→ Assignment: Without changing anything, transcribe all of the entries.

Stored records:
☆ ☆ ☆ ☆ ☆

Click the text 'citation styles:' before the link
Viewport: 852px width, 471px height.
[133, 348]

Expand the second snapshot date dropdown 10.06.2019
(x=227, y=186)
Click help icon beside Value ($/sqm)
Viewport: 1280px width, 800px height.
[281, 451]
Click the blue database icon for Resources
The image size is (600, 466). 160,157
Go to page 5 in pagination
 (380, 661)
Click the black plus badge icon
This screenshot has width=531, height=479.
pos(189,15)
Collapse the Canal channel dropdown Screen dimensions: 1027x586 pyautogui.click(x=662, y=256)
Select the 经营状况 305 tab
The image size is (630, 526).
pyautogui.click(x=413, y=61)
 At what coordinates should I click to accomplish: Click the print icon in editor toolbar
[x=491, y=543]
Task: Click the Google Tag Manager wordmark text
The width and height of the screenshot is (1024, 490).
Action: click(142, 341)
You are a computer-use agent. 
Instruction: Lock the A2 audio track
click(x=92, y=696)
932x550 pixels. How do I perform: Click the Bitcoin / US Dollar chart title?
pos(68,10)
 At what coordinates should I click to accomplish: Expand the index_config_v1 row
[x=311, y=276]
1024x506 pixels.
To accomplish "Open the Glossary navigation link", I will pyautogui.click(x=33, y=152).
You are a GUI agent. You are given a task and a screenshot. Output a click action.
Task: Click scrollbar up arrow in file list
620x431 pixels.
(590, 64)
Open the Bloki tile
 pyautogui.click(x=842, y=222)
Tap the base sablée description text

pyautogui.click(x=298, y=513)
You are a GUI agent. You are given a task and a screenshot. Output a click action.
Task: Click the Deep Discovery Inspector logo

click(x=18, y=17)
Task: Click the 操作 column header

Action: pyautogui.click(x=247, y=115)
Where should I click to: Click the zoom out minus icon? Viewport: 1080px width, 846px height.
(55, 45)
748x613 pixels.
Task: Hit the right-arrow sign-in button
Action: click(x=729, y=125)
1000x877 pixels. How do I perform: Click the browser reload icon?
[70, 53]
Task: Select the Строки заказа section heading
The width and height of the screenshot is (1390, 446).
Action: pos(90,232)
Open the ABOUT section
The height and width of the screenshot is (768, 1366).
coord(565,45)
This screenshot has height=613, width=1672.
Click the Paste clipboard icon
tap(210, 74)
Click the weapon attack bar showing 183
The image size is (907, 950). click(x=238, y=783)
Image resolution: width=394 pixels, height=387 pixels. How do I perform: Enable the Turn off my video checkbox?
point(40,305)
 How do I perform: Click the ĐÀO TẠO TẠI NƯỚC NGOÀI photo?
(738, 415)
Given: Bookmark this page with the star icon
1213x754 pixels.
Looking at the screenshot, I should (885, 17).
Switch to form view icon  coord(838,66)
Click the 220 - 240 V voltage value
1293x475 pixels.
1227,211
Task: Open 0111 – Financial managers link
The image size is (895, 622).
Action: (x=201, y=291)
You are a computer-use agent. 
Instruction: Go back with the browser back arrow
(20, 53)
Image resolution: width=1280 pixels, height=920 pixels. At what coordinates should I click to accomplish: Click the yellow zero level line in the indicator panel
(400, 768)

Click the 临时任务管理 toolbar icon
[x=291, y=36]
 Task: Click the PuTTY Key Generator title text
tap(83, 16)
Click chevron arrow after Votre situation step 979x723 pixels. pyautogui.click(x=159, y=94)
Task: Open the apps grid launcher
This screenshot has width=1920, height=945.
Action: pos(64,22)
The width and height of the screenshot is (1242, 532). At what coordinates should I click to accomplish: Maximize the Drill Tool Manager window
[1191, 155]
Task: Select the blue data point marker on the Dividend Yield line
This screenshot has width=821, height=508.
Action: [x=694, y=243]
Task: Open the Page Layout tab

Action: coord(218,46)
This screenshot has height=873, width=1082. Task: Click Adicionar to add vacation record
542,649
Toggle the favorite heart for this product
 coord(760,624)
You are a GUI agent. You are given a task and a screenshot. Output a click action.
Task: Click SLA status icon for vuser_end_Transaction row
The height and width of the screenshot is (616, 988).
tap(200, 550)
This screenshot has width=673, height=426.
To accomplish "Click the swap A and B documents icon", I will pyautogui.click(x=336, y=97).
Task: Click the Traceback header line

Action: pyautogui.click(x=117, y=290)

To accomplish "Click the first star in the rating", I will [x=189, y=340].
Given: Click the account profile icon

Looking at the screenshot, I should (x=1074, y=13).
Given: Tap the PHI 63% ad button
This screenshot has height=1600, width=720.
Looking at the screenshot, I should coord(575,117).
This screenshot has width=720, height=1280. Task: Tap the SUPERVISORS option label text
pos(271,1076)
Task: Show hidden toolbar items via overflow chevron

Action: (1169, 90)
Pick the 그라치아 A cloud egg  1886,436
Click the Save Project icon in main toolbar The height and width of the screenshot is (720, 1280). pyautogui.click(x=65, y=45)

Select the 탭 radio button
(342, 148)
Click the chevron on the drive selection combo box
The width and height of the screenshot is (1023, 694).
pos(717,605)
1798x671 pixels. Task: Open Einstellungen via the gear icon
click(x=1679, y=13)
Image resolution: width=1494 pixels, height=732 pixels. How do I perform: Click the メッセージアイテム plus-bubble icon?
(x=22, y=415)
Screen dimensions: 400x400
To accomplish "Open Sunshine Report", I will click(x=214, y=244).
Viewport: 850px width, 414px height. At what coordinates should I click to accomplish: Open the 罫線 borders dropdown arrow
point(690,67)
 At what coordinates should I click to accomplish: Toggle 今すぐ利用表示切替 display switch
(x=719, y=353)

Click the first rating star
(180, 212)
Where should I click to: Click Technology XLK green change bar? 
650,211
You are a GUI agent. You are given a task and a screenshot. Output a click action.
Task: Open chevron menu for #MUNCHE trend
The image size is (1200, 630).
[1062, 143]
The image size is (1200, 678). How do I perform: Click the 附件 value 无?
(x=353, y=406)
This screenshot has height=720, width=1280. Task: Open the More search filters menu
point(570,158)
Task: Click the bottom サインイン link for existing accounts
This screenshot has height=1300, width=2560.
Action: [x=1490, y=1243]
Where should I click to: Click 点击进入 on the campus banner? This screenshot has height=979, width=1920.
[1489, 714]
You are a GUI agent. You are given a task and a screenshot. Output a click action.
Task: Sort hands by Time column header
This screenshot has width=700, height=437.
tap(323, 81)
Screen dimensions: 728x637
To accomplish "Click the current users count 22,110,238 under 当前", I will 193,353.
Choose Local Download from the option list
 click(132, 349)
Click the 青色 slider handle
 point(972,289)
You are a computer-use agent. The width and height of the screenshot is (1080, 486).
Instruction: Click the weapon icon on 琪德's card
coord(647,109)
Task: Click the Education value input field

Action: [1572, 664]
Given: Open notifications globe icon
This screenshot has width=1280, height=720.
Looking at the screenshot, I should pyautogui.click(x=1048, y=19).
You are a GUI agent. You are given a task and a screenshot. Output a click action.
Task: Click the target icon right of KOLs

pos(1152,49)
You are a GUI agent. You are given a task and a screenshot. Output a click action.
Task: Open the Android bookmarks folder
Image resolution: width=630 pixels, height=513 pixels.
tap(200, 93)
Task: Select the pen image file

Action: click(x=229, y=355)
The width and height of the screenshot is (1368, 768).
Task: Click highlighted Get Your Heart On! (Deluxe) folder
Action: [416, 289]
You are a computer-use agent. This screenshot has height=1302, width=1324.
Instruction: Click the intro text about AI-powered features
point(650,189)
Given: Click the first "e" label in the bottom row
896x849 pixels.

☆ ☆ ☆ ☆ ☆

→ Result for this exercise:
Click the text 'citation styles:' before the link
Viewport: 852px width, 471px height.
[133, 348]

Expand the second snapshot date dropdown 10.06.2019
(x=227, y=186)
Click help icon beside Value ($/sqm)
Viewport: 1280px width, 800px height.
[281, 451]
Click the blue database icon for Resources
The image size is (600, 466). 160,157
Go to page 5 in pagination
 (380, 661)
Click the black plus badge icon
This screenshot has width=531, height=479.
pos(189,15)
Collapse the Canal channel dropdown Screen dimensions: 1027x586 pyautogui.click(x=662, y=256)
Select the 经营状况 305 tab
The image size is (630, 526).
pyautogui.click(x=413, y=61)
 At what coordinates should I click to accomplish: Click the print icon in editor toolbar
[x=491, y=543]
Task: Click the Google Tag Manager wordmark text
The width and height of the screenshot is (1024, 490).
Action: click(142, 341)
You are a computer-use agent. 
Instruction: Lock the A2 audio track
click(x=92, y=696)
932x550 pixels. How do I perform: Click the Bitcoin / US Dollar chart title?
pos(68,10)
 At what coordinates should I click to accomplish: Expand the index_config_v1 row
[x=311, y=276]
1024x506 pixels.
To accomplish "Open the Glossary navigation link", I will pyautogui.click(x=33, y=152).
You are a GUI agent. You are given a task and a screenshot. Output a click action.
Task: Click scrollbar up arrow in file list
620x431 pixels.
(590, 64)
Open the Bloki tile
 pyautogui.click(x=842, y=222)
Tap the base sablée description text

pyautogui.click(x=298, y=513)
You are a GUI agent. You are given a task and a screenshot. Output a click action.
Task: Click the Deep Discovery Inspector logo

click(x=18, y=17)
Task: Click the 操作 column header

Action: pyautogui.click(x=247, y=115)
Where should I click to: Click the zoom out minus icon? Viewport: 1080px width, 846px height.
(55, 45)
748x613 pixels.
Task: Hit the right-arrow sign-in button
Action: click(x=729, y=125)
1000x877 pixels. How do I perform: Click the browser reload icon?
[70, 53]
Task: Select the Строки заказа section heading
The width and height of the screenshot is (1390, 446).
Action: pos(90,232)
Open the ABOUT section
The height and width of the screenshot is (768, 1366).
coord(565,45)
This screenshot has height=613, width=1672.
Click the Paste clipboard icon
tap(210, 74)
Click the weapon attack bar showing 183
The image size is (907, 950). click(x=238, y=783)
Image resolution: width=394 pixels, height=387 pixels. How do I perform: Enable the Turn off my video checkbox?
point(40,305)
 How do I perform: Click the ĐÀO TẠO TẠI NƯỚC NGOÀI photo?
(738, 415)
Given: Bookmark this page with the star icon
1213x754 pixels.
Looking at the screenshot, I should (885, 17).
Switch to form view icon  coord(838,66)
Click the 220 - 240 V voltage value
1293x475 pixels.
1227,211
Task: Open 0111 – Financial managers link
The image size is (895, 622).
Action: (x=201, y=291)
You are a computer-use agent. 
Instruction: Go back with the browser back arrow
(20, 53)
Image resolution: width=1280 pixels, height=920 pixels. At what coordinates should I click to accomplish: Click the yellow zero level line in the indicator panel
(400, 768)

Click the 临时任务管理 toolbar icon
[x=291, y=36]
 Task: Click the PuTTY Key Generator title text
tap(83, 16)
Click chevron arrow after Votre situation step 979x723 pixels. pyautogui.click(x=159, y=94)
Task: Open the apps grid launcher
This screenshot has width=1920, height=945.
Action: pos(64,22)
The width and height of the screenshot is (1242, 532). At what coordinates should I click to accomplish: Maximize the Drill Tool Manager window
[1191, 155]
Task: Select the blue data point marker on the Dividend Yield line
This screenshot has width=821, height=508.
Action: [x=694, y=243]
Task: Open the Page Layout tab

Action: coord(218,46)
This screenshot has height=873, width=1082. Task: Click Adicionar to add vacation record
542,649
Toggle the favorite heart for this product
 coord(760,624)
You are a GUI agent. You are given a task and a screenshot. Output a click action.
Task: Click SLA status icon for vuser_end_Transaction row
The height and width of the screenshot is (616, 988).
tap(200, 550)
This screenshot has width=673, height=426.
To accomplish "Click the swap A and B documents icon", I will pyautogui.click(x=336, y=97).
Task: Click the Traceback header line

Action: pyautogui.click(x=117, y=290)

To accomplish "Click the first star in the rating", I will [x=189, y=340].
Given: Click the account profile icon

Looking at the screenshot, I should (x=1074, y=13).
Given: Tap the PHI 63% ad button
This screenshot has height=1600, width=720.
Looking at the screenshot, I should coord(575,117).
This screenshot has width=720, height=1280. Task: Tap the SUPERVISORS option label text
pos(271,1076)
Task: Show hidden toolbar items via overflow chevron

Action: (1169, 90)
Pick the 그라치아 A cloud egg  1886,436
Click the Save Project icon in main toolbar The height and width of the screenshot is (720, 1280). pyautogui.click(x=65, y=45)

Select the 탭 radio button
(342, 148)
Click the chevron on the drive selection combo box
The width and height of the screenshot is (1023, 694).
pos(717,605)
1798x671 pixels. Task: Open Einstellungen via the gear icon
click(x=1679, y=13)
Image resolution: width=1494 pixels, height=732 pixels. How do I perform: Click the メッセージアイテム plus-bubble icon?
(x=22, y=415)
Screen dimensions: 400x400
To accomplish "Open Sunshine Report", I will click(x=214, y=244).
Viewport: 850px width, 414px height. At what coordinates should I click to accomplish: Open the 罫線 borders dropdown arrow
point(690,67)
 At what coordinates should I click to accomplish: Toggle 今すぐ利用表示切替 display switch
(x=719, y=353)

Click the first rating star
(180, 212)
Where should I click to: Click Technology XLK green change bar? 
650,211
You are a GUI agent. You are given a task and a screenshot. Output a click action.
Task: Open chevron menu for #MUNCHE trend
The image size is (1200, 630).
[1062, 143]
The image size is (1200, 678). How do I perform: Click the 附件 value 无?
(x=353, y=406)
This screenshot has height=720, width=1280. Task: Open the More search filters menu
point(570,158)
Task: Click the bottom サインイン link for existing accounts
This screenshot has height=1300, width=2560.
Action: [x=1490, y=1243]
Where should I click to: Click 点击进入 on the campus banner? This screenshot has height=979, width=1920.
[1489, 714]
You are a GUI agent. You are given a task and a screenshot. Output a click action.
Task: Sort hands by Time column header
This screenshot has width=700, height=437.
tap(323, 81)
Screen dimensions: 728x637
To accomplish "Click the current users count 22,110,238 under 当前", I will 193,353.
Choose Local Download from the option list
 click(132, 349)
Click the 青色 slider handle
 point(972,289)
You are a computer-use agent. The width and height of the screenshot is (1080, 486).
Instruction: Click the weapon icon on 琪德's card
coord(647,109)
Task: Click the Education value input field

Action: [1572, 664]
Given: Open notifications globe icon
This screenshot has width=1280, height=720.
Looking at the screenshot, I should pyautogui.click(x=1048, y=19).
You are a GUI agent. You are given a task and a screenshot. Output a click action.
Task: Click the target icon right of KOLs

pos(1152,49)
You are a GUI agent. You are given a task and a screenshot. Output a click action.
Task: Open the Android bookmarks folder
Image resolution: width=630 pixels, height=513 pixels.
tap(200, 93)
Task: Select the pen image file

Action: click(x=229, y=355)
The width and height of the screenshot is (1368, 768).
Task: Click highlighted Get Your Heart On! (Deluxe) folder
Action: [416, 289]
You are a computer-use agent. This screenshot has height=1302, width=1324.
Instruction: Click the intro text about AI-powered features
point(650,189)
Given: Click the first "e" label in the bottom row
896x849 pixels.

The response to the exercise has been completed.